CONSIGNES:
1. Relevez toutes les institutions financières désignées par leur nom dans le texte sur la crise financière de 2008.
2. Poursuivez le texte sur la crise financière de 2008 à la suite de sa dernière phrase.
------ TEXTE FOURNI ------
▪ La hausse boursière qui a suivi l’annonce historique de la Fed la semaine dernière n’a pas duré — de sorte que nous nous interrogeons :
Le QE Eternel était-il déjà dans les cours ? Si oui… où peuvent-ils désormais aller, sinon vers le bas ?
Nous allons laisser cette réflexion sur la table… nous lever… et regarder par la fenêtre.
Voilà six ans que Bear Stearns a rendu l’âme, et cinq ans que Lehman Bros. s’est mis en faillite. Qu’est-ce qui a changé exactement ?
Nous aurions bien aimé y être. Nous aurions adoré voir la tête de Jimmy Caine. Il était autrefois l’un des plus riches magnats de Wall Street ; sa part dans Bear Stearns se montait à plus d’un milliard de dollars. En juillet 2007, il participait à un championnat de bridge quand des dirigeants de Bear Stearns sont venus à sa table.
"Euh, Jimmy… on peut te parler une petite minute ?"
"Pas maintenant… Vous ne voyez pas que je suis au milieu d’une partie ?"
"Mais Jimmy… il faut que tu saches quelque chose… quelque chose qui ne peut pas attendre"…
"Oh là là, très bien… que se passe-t-il ? Allez-y, crachez votre valda".
"D’accord. Nous sommes ruinés. Deux de nos hedge funds se sont effondrés hier soir. Nous n’avons pas le choix. Il faut nous mettre en faillite".
Pauvre Jimmy. Ce moment a marqué la fin de sa grandeur… et préfiguré le Grand désendettement qui commencerait un an plus tard, quand Lehman a mordu la poussière. Par la suite, Caine a vendu sa part de Bear Stearns pour 61 millions de dollars — et il a eu de la chance d’en tirer autant.
▪ La crise, une aubaine pour certains
Comme le sait chaque bipède doté d’un esprit, le monde développé est entré dans une crise financière en 2008. En fait, les premières fissures sont apparues une année auparavant avec Bear Stearns et la détresse du plus pourri de tous les marchés pourris — les subprime. En 2007, les prime étaient tellement sub qu’il était impossible d’y trouver de la valeur — même avec un détecteur de métaux. De toute façon, il n’y avait pas de métaux — précieux ou pas. Ce n’était que du papier… et ce papier ne valait pas même une fraction de ce que les gens avaient payé.
------ DONNÉES FOURNIES ------
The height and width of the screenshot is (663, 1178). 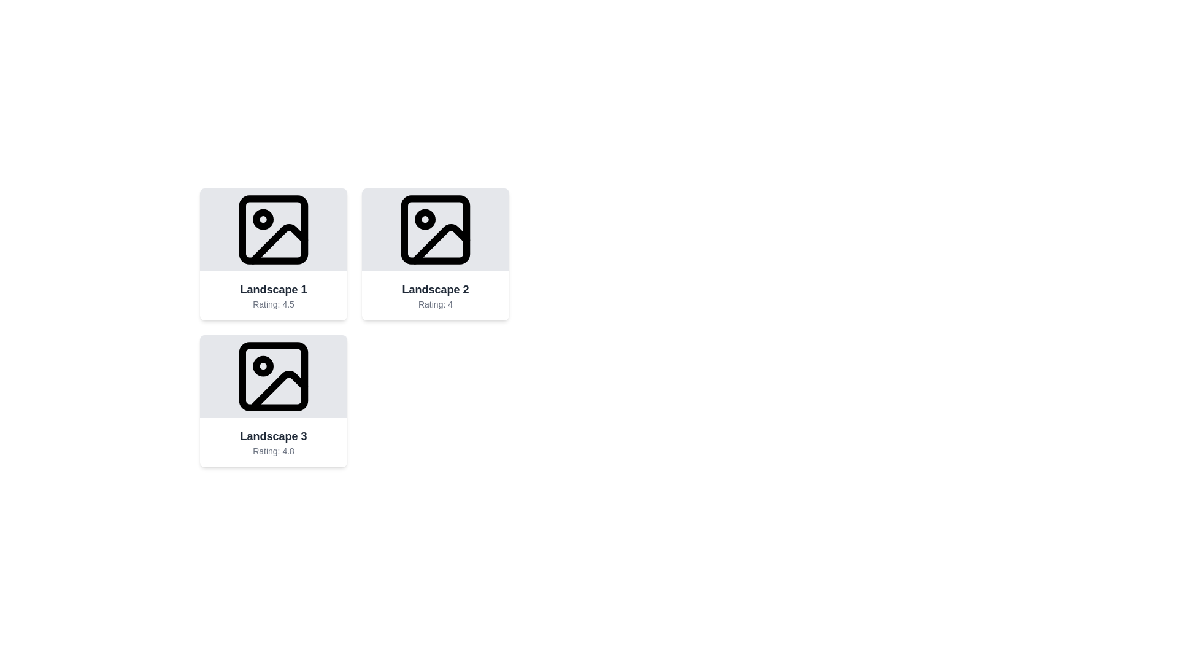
------
------ DONNÉES FOURNIES ------
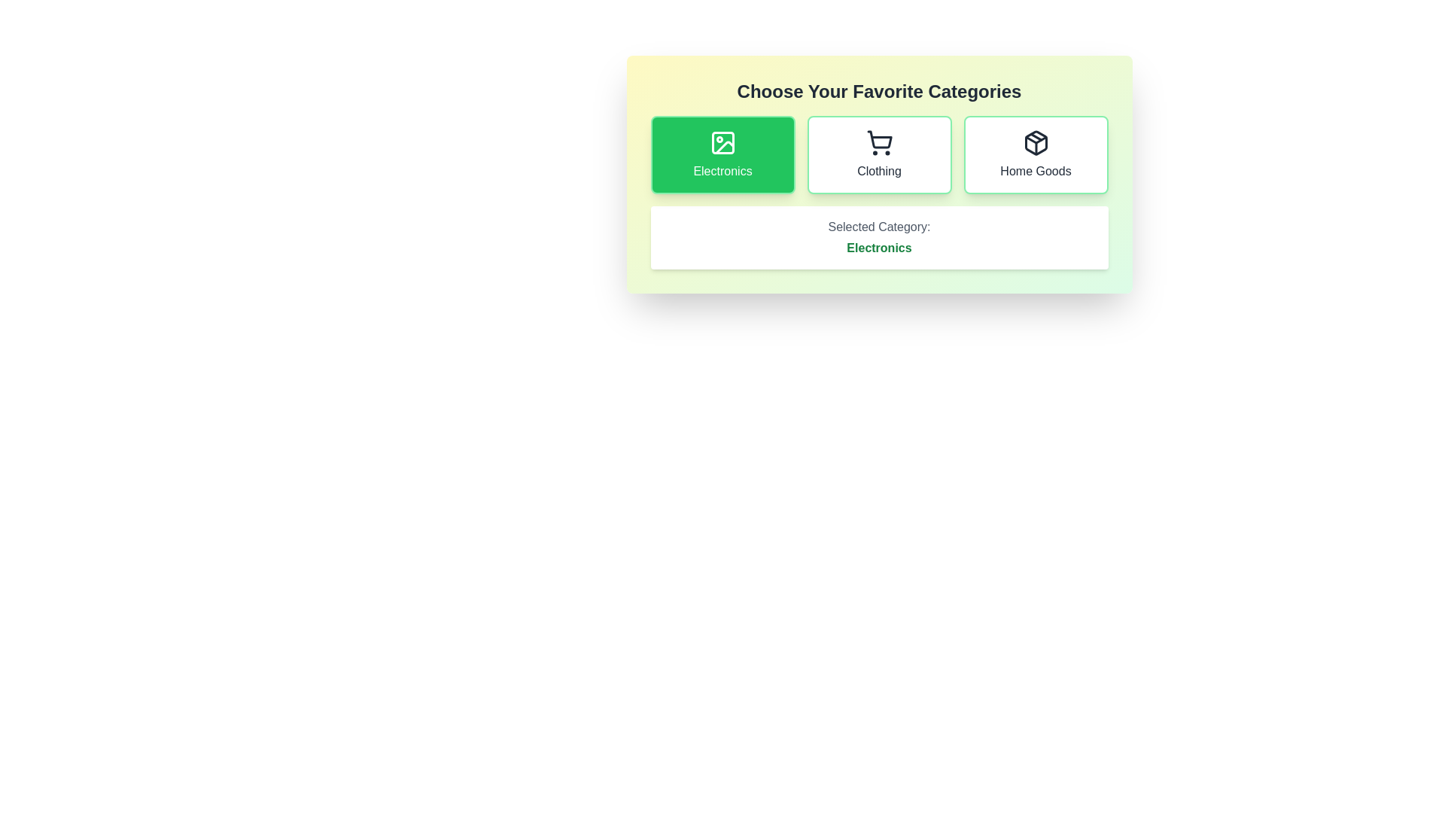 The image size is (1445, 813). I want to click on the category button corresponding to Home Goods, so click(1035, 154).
------
------ DONNÉES FOURNIES ------
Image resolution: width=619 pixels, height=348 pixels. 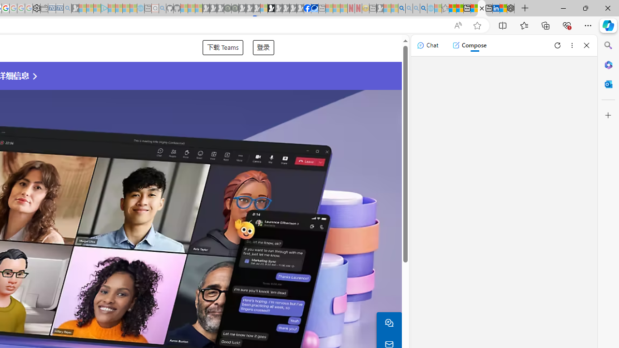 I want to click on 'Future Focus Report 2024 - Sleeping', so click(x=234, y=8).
------
RÉSULTATS OBTENUS:
1. la Fed, Bear Stearns, Lehman Bros.

2.
Mais la faillite de Lehman a marqué le début et, tout compte fait, la fin du Grand désendettement. Ensuite, les autorités sont intervenues… Elles ont placé des sacs de sable pour renforcer les digues, elles ont arrosé les forêts de produits chimiques ignifuges, elles ont foré des sorties pour ceux qui étaient piégés sous la surface, elles ont repoussé les débris et, plus généralement, se sont assurées que le désastre était limité.
Pour tout ça, elles se sont vu attribuer des alléluias et des hourras par des médias pleins d’adulation. On a vu leurs portraits dans des magazines populaires, les décrivant comme des héros et des génies qui avaient non seulement tiré les marrons de Goldman Sachs du feu mais aussi sauvé la Civilisation elle-même. Ils avaient réussi à éviter une Grande dépression — c’est ce que tout le monde disait.
Y avait-il jamais eu meilleure période pour être banquier central — quand la presse reprenait le moindre de vos mots, l’examinait minutieusement mais n’émettait pas une seule critique ? Personne ne disait que ces mots étaient creux, dénués de sens, voire carrément idiots. Au lieu de ça, le gens pensaient que si les banquiers étaient évasifs… ou intentionnellement opaques… c’était parce que les enjeux étaient si élevés qu’ils n’avaient aucune obligation de révéler à leurs employés ce qu’ils étaient en train de faire.
A présent, nous regardons autour de nous et nous nous demandons… est-ce que ça va mieux ?
▪ Comment les problèmes, déséquilibres et excès de 2007 ont-ils été traités ?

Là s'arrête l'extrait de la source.